> PROBLEM DETAILS
Quote verbatim the stretch of material from the line containing "The image size is (1348, 896)." through the line containing "1130x628 pixels. click(x=585, y=172)", and give only those lines.

> DATA FOR PROCESSING
----------------------------------------

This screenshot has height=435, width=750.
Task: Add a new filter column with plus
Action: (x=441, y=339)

----------------------------------------

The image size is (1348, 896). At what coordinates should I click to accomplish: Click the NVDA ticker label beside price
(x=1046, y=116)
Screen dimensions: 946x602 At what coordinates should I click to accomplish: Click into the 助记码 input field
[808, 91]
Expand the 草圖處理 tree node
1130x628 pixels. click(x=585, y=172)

----------------------------------------

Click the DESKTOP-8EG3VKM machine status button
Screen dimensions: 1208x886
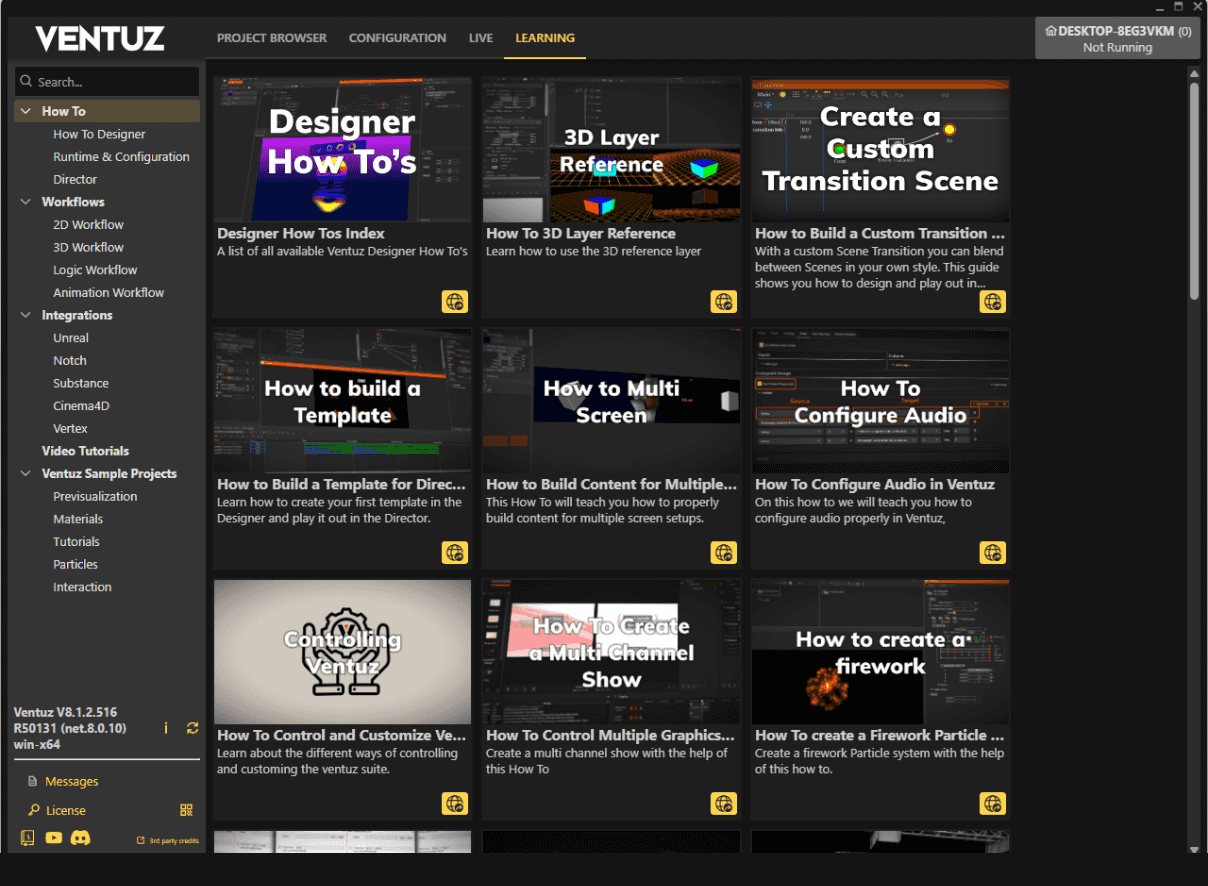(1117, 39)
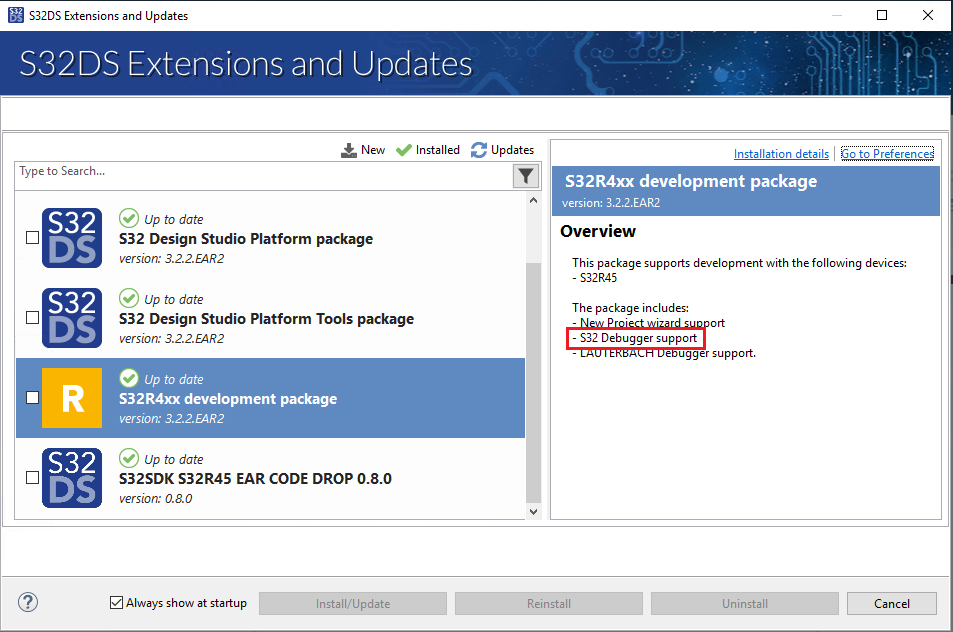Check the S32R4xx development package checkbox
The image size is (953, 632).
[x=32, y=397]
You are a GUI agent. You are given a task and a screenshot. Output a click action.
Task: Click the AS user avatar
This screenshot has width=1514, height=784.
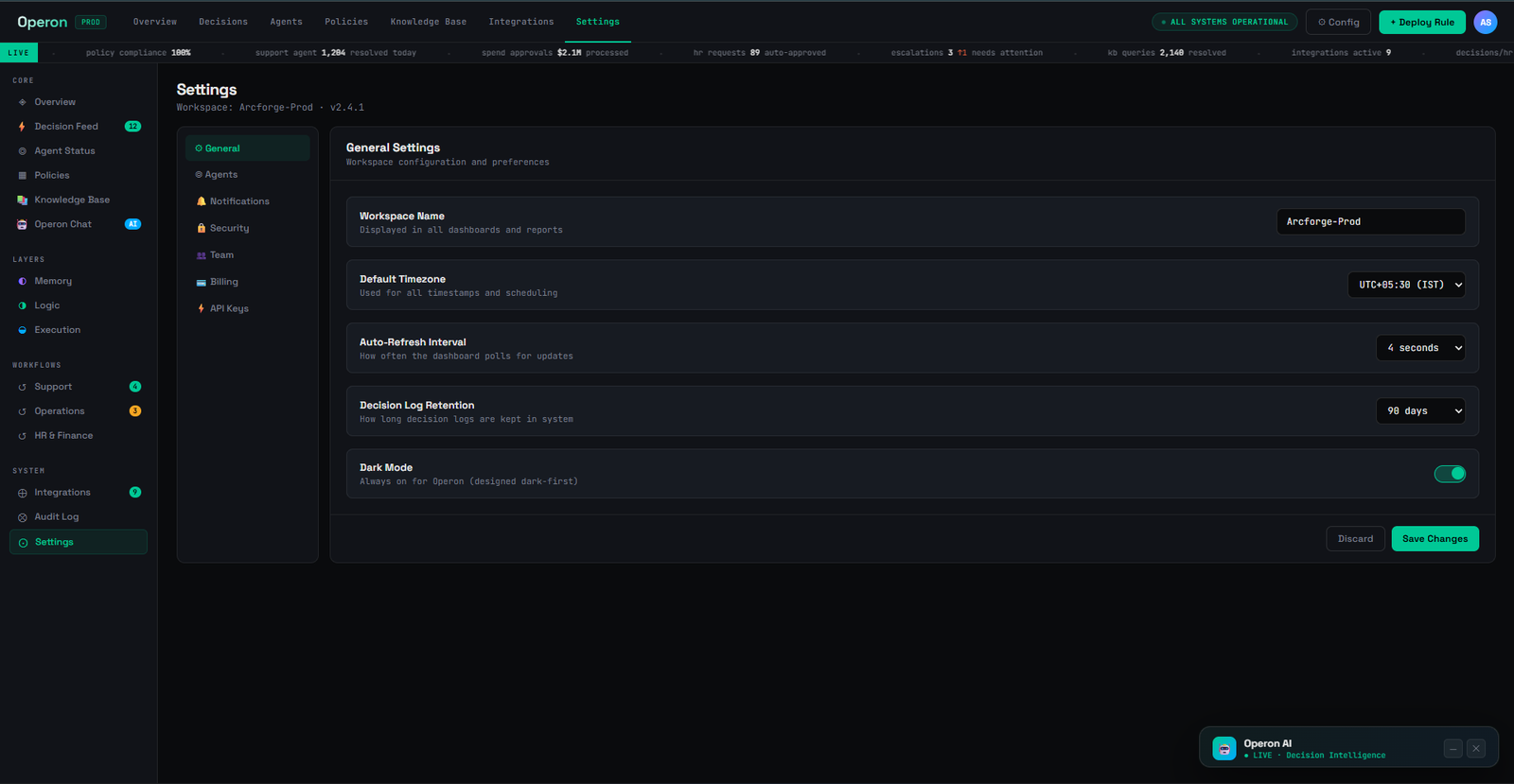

----------------------------------------

> RESULT OF THIS EXERCISE
The image size is (1348, 896). At what coordinates should I click to accomplish: Click the NVDA ticker label beside price
(x=1046, y=116)
Screen dimensions: 946x602 At what coordinates should I click to accomplish: Click into the 助记码 input field
[808, 91]
Expand the 草圖處理 tree node
1130x628 pixels. click(x=585, y=172)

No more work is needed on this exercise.